** Exercise description **
Make an exact transcript of the lines in the data below, starting with the one containing "You are a GUI" and going on through the one containing "Image resolution: width=279", with both included and the pictures left out.

** Material provided **
————————

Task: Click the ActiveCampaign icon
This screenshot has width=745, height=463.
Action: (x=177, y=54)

————————

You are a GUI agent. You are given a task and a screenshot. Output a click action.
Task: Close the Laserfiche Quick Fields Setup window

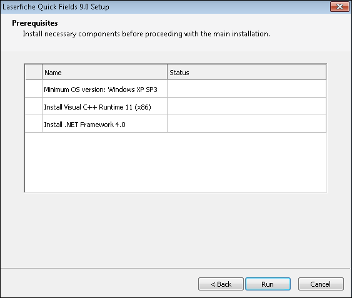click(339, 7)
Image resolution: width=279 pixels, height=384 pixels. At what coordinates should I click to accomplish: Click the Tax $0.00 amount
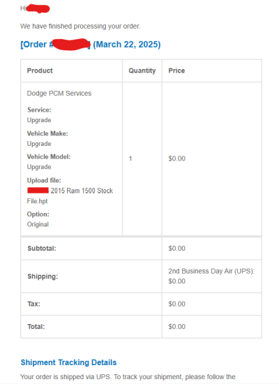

————————

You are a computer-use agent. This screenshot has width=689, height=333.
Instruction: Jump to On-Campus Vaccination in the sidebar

————————

** Answer section **
You are a GUI agent. You are given a task and a screenshot. Output a click action.
Task: Close the Laserfiche Quick Fields Setup window

click(339, 7)
Image resolution: width=279 pixels, height=384 pixels. At what coordinates should I click to accomplish: Click the Tax $0.00 amount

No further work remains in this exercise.